**EXTRACTED INFORMATION**:
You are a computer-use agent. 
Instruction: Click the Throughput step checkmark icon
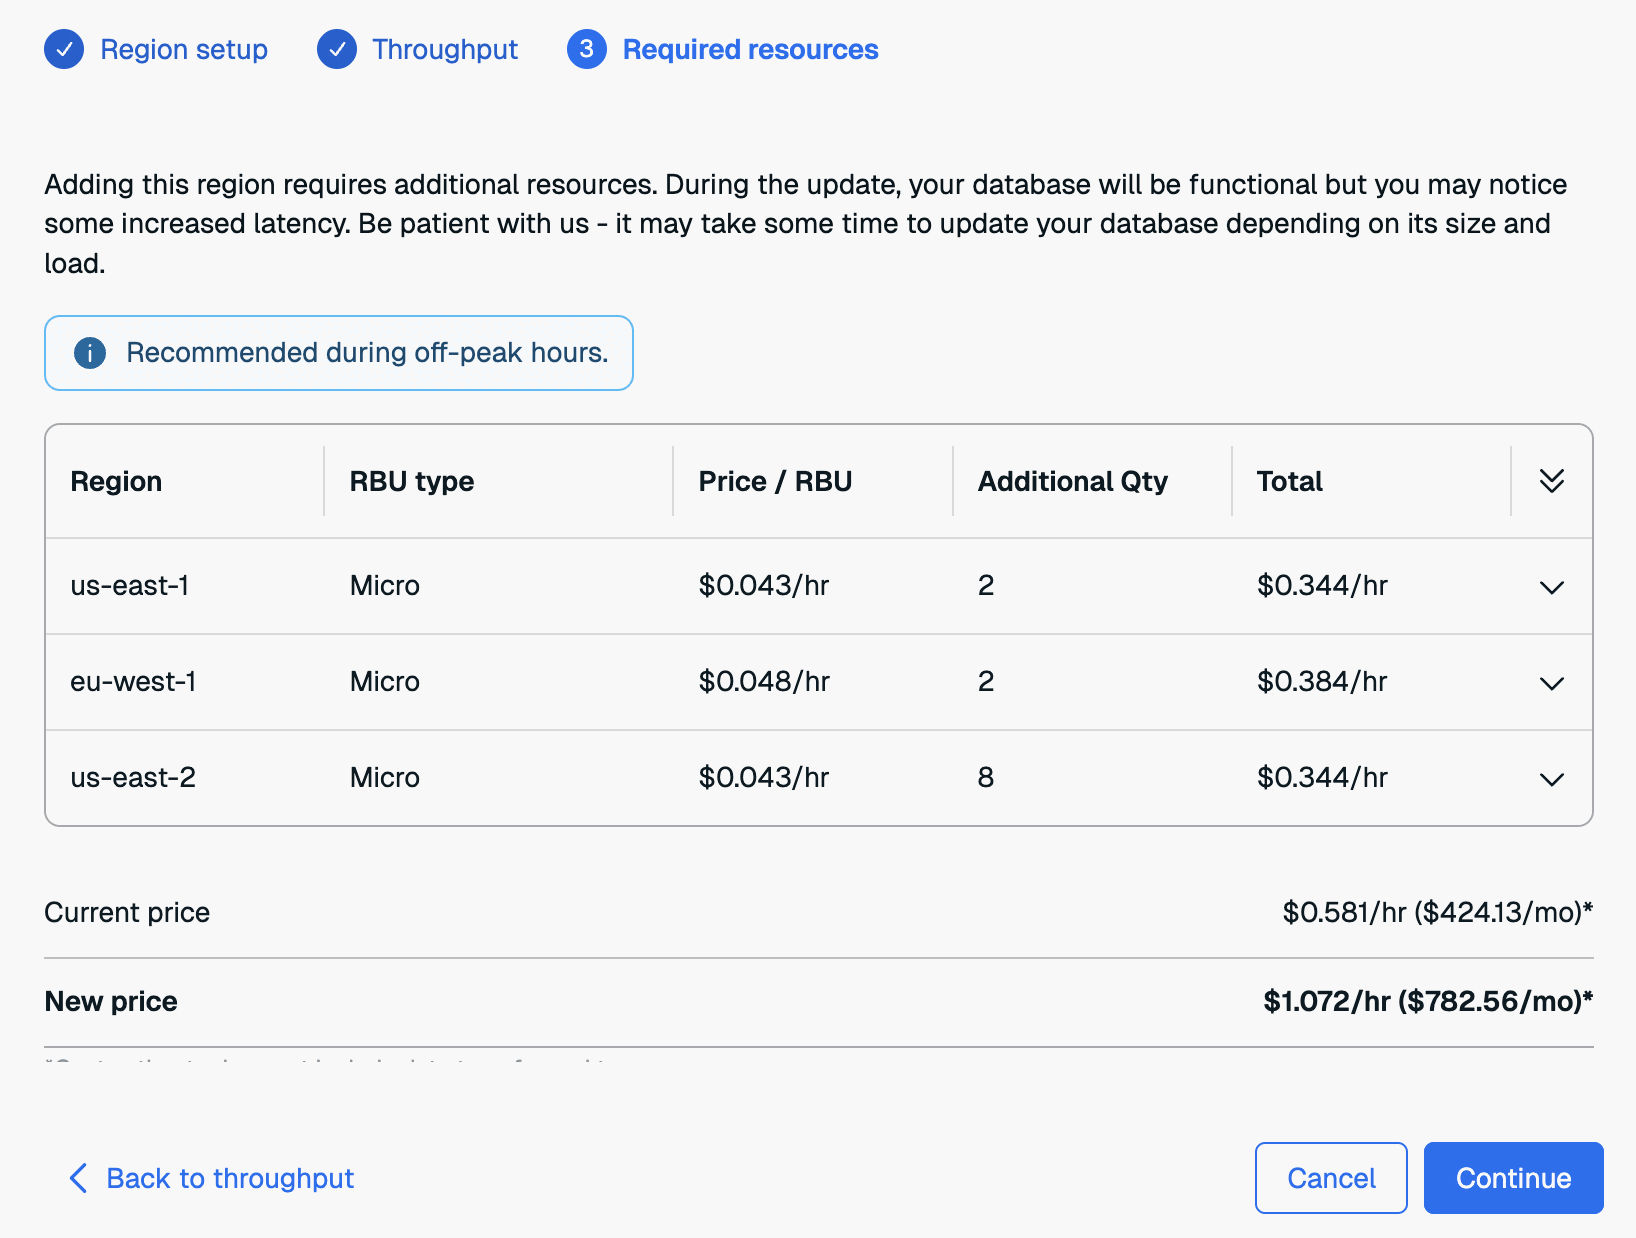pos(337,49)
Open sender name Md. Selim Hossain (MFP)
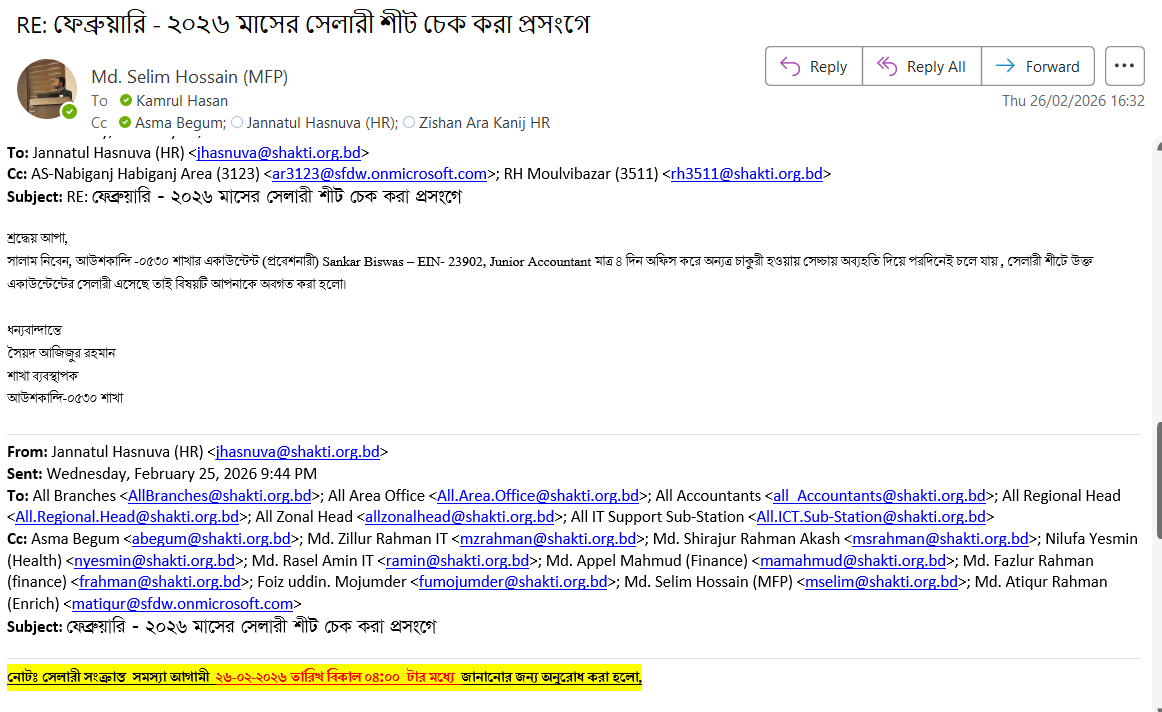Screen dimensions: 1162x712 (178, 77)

**AIM OF THE EXERCISE**:
Without the pictures, reproduce every record exactly as it appears above.

**YOUR SOLUTION**:
You are a computer-use agent. 
Instruction: Click the Throughput step checkmark icon
pos(337,49)
Open sender name Md. Selim Hossain (MFP)
Screen dimensions: 1162x712 (178, 77)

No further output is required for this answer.